ONCE again, the Pakistani passport has been ranked as the fourth-worst passport in the world, maintaining its position from last year and providing access to only 32 locations without a visa according to the Henley Passport Index for 2022.

The Henley Index ranks 199 passports from around the world based on the number of destinations the holder can visit without applying for a visa.

This, of course, does not come as a surprise to many considering how travellers, students and many others are often found lamenting the amount of hurdles they have to go through for travelling on the green passport.

What is concerning, however, is the fact that Pakistan is ranked only higher than the war-torn countries of Syria, Iraq and Afghanistan.

It is generally a well understood fact that the passports of developing countries are ranked lower on such indexes for a variety of reasons, but even by those standards Pakistan should be doing better than the current ranking it holds.

This ranking has come about due to a number of issues such as poor security record, international perception, economic standing and a lack of bilateral treaties to facilitate travel.

While there are multiple components that need to be addressed over the long-term to improve on the above metrics, the most immediate and effective avenue is to conduct better diplomacy.

This is something that the foreign office should look into seriously as our global retinue of ambassadors must work in a concerted fashion to facilitate the Pakistani passport.

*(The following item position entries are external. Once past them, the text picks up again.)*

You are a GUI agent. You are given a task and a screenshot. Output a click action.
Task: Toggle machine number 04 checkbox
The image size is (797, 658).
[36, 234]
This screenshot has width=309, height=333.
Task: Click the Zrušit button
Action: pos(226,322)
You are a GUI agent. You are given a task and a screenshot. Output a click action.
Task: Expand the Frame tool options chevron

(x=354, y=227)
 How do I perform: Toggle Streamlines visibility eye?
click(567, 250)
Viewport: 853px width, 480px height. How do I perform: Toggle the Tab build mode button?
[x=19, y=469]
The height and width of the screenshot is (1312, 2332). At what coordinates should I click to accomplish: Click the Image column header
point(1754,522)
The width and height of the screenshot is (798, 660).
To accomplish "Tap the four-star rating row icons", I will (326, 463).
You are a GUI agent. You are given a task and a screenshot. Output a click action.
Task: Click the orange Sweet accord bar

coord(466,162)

Improving the standing of a country’s passport can go a long way in facilitating cultural exchanges, alliances, trade and greater inter connectivity across multiple spheres.

On the diplomatic front, we must start with the countries in our vicinity. For instance, Pakistan has been pushing for greater trade ties with countries in Central Asia and has been making some progress in that regard, however, for many of these countries its citizens are not eligible for the more convenient and hassle-free e-visa category, let alone a visa-free entry.

Therefore, there is a lot that can be done if we pursue this endeavour seriously and work towards signing treaties with neighbouring countries.

In the long run, however, the best strategy is to work towards strengthening the country’s economic standing and international image, the rest of the things generally fall into place once those two critical aspects are taken care of.

Better relations with neighbouring countries would be a foundation for peace and stability in the region.

—The writer is contributing columnist, based in Lahore.